Our data confirmed the heterogeneity in GWBs in terms of TNGW1 and GW182 distribution, which is consistent with the observations from recent reports (Jakymiw et al., 2007; Moser et al., 2007). The importance of this heterogeneity could be a reflection of different stages of GWB assembly. However, it could also reflect the diversity in the functional status of GWBs, which are closely related to miRNA-mediated function. When targeted by miRNA, most mRNAs may enter the accelerated turnover process whereas some may not. A recent report showed that two luciferase reporter mRNAs that carry different 3′-UTRs were degraded at different rates when both were translationally repressed (Eulalio et al., 2008b). Under stress conditions, the translational efficiency of some miRNA-targeted mRNAs have been reported to be upregulated (Bhattacharyya et al., 2006; Vasudevan et al., 2007), which required these targeted mRNAs to remain stable during miRNA-targeting. Interestingly, the determining factors in the turnover of targeted mRNAs seemed not only to depend on the miRNA-targeting sequence but also on the proteins that were recruited during the silencing process (Bhattacharyya et al., 2006). Since the formation of GWBs has been shown to be a consequence of miRNA activity (Pauley et al., 2006; Eulalio et al., 2007), it is not surprising that there are multiple functional roles for these cytoplasmic foci. The identification of the TNGW1 as a novel isoform of GW182, and the heterogeneous distribution of TNGW1, GW182 and other RNAi factors in GWBs (Jakymiw et al., 2007), will provide us with a better understanding of the RNAi process at molecular cell biology level.
Materials and Methods
Identification of TNGW1 mRNA
To identify TNGW1 mRNA, PCR was performed on cDNA from HeLa, HEp-2 and HepG2 cell lines (ATCC, Manassas, VA), and normal adult human testis (BioChain, Hayward, CA) using primer TNRC-1 (5′-ATAATGCCAAGCGAGCTACAG-3′; nucleotides 248-268) and TNRC-2 (5′-AAGGGAAGTGCCATTCATACC-3′; nucleotides 1512-1492). PCR reactions were carried out using SureStart™ Taq DNA polymerase (Stratagene, Cedar Creek, TX) following manufacturer's protocol. Annealing temperature for PCR amplification was 54°C. Complete nucleotide sequences of the PCR products were determined in both strands by using BigDye terminator sequencing at the University of Florida Interdisciplinary Center for Biotechnology Research Sequencing Core Laboratory.

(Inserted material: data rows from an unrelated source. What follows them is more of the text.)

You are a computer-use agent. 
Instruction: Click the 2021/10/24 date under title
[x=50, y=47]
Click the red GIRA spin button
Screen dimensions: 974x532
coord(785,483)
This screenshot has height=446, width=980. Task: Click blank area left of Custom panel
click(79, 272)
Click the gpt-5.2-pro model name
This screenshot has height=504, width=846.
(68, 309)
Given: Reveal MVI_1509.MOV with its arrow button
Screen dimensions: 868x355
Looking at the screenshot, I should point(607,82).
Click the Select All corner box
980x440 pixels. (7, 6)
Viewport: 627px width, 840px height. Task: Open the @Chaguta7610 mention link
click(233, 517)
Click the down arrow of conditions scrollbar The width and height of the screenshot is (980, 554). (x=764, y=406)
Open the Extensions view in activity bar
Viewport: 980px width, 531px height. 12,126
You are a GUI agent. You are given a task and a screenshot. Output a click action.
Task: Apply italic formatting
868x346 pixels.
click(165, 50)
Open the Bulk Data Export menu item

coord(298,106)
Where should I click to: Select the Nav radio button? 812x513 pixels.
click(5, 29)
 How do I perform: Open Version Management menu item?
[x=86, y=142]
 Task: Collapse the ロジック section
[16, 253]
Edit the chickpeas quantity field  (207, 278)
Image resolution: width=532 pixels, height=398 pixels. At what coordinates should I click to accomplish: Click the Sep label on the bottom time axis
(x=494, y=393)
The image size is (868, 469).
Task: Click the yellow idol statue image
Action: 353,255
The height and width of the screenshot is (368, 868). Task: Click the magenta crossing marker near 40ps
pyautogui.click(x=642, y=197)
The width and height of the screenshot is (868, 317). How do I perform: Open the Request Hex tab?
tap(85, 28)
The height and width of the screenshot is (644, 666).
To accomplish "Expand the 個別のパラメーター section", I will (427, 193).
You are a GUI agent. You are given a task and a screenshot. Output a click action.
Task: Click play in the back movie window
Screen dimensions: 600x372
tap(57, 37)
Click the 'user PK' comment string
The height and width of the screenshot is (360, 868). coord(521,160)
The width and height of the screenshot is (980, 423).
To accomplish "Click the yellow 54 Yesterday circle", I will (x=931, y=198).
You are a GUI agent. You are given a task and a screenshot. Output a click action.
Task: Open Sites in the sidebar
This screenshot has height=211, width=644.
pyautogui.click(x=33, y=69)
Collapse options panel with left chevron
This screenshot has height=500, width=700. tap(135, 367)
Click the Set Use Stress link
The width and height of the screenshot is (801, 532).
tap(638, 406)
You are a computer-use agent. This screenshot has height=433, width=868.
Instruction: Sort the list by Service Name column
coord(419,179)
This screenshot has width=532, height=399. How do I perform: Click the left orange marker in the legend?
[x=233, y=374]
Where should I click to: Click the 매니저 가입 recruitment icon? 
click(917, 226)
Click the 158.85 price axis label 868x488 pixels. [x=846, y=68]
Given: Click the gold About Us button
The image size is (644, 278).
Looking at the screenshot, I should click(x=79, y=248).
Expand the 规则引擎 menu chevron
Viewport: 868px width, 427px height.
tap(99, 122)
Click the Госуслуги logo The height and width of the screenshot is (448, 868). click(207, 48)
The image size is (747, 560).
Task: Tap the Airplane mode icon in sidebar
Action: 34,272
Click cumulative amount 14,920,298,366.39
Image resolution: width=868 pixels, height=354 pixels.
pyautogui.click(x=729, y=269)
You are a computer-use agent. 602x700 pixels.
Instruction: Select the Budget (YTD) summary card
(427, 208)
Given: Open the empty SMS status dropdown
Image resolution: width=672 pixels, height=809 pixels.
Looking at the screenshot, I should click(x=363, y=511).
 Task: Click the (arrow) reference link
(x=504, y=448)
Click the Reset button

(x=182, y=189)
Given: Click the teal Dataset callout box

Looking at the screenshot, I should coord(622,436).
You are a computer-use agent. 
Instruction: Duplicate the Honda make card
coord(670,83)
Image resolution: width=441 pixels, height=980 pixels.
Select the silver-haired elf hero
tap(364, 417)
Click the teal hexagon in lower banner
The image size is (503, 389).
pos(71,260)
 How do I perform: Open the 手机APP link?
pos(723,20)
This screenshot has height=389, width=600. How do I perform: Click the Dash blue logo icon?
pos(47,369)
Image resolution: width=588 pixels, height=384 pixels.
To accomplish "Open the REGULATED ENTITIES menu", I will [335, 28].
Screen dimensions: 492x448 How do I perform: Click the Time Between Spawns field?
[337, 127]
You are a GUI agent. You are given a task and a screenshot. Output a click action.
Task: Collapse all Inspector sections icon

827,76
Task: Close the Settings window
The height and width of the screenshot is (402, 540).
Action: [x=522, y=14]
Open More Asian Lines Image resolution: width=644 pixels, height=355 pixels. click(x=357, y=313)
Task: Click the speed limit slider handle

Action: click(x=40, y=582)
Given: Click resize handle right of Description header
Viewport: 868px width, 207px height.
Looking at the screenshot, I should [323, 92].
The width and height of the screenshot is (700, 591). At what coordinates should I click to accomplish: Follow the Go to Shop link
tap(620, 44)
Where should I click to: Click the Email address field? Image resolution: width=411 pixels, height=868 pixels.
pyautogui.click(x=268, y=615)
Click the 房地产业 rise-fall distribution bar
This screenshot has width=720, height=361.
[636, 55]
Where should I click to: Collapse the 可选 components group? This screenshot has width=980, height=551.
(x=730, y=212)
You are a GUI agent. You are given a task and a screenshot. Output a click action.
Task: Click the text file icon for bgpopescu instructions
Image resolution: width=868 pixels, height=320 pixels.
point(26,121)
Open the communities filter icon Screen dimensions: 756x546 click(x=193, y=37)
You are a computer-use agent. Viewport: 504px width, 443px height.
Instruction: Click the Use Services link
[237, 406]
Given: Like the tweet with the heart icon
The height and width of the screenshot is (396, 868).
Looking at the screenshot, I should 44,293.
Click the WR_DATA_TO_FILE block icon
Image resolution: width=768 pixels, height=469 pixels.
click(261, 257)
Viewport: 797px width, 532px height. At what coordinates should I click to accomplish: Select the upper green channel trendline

TNGW1 cDNA cloning and construction of expression plasmids
To construct full-length TNGW1, PCR amplification was conducted on the human testis cDNA (BioChain) using primer TNRC-5a [5′-TTTGGAAGATCTATGAGAGAATTGGAAGCTAAAGCT-3′ containing a synthetic BglII site sequence (underlined) immediately upstream of the ATG translational start site of TNGW1], and primer TNRC-2, which is downstream of an internal KpnI site (nucleotide 1252). The 1.5 kb PCR product was purified and digested with BglII and KpnI to generate a 1.2 kb fragment that was used to replace the 5′ 500-bp BamHI-KpnI fragment in full-length GW182 cloned in the pENTR vector. The BamHI restriction site was from the 5′ linker sequence of the pENTR vector. Both the 1.2 kb BglII-KpnI fragment and the BamHI-KpnI linearized plasmid of pENTR-GW182 were gel-purified and then ligated at 16°C overnight to generate pENTR-TNGW1 with an 8.4 kb insert. Expression vectors, enhanced green fluorescence protein (EGFP)-tagged and glutathione-S-transferase (GST)-tagged TNGW1 were generated using pENTR-TNGW1 and respective pDEST vectors via recombination using LR Clonase® II (Invitrogen, Carlsbad, CA) following the manufacturer's protocol.
To generate a construct expressing a recombinant polypeptide containing the TNR (rTNR; aa 1-204), pENTR-TNGW1 was first digested with BamHI (nucleotide 610) and NotI (3′ end linker) to release a 6.5 kb fragment containing GW182. The overhangs of the vector that encode the N-terminus of TNGW1 was filled in and then ligated at room temperature for 1 hour to generate the deletion construct pENTR-rTNR. Expression vectors for rTNR in pDEST17 (Invitrogen) and pDEST-EGFP were generated to produce 6×His-rTNR in Escherichia coli, and EGFP-rTNR for expression in mammalian cells, respectively.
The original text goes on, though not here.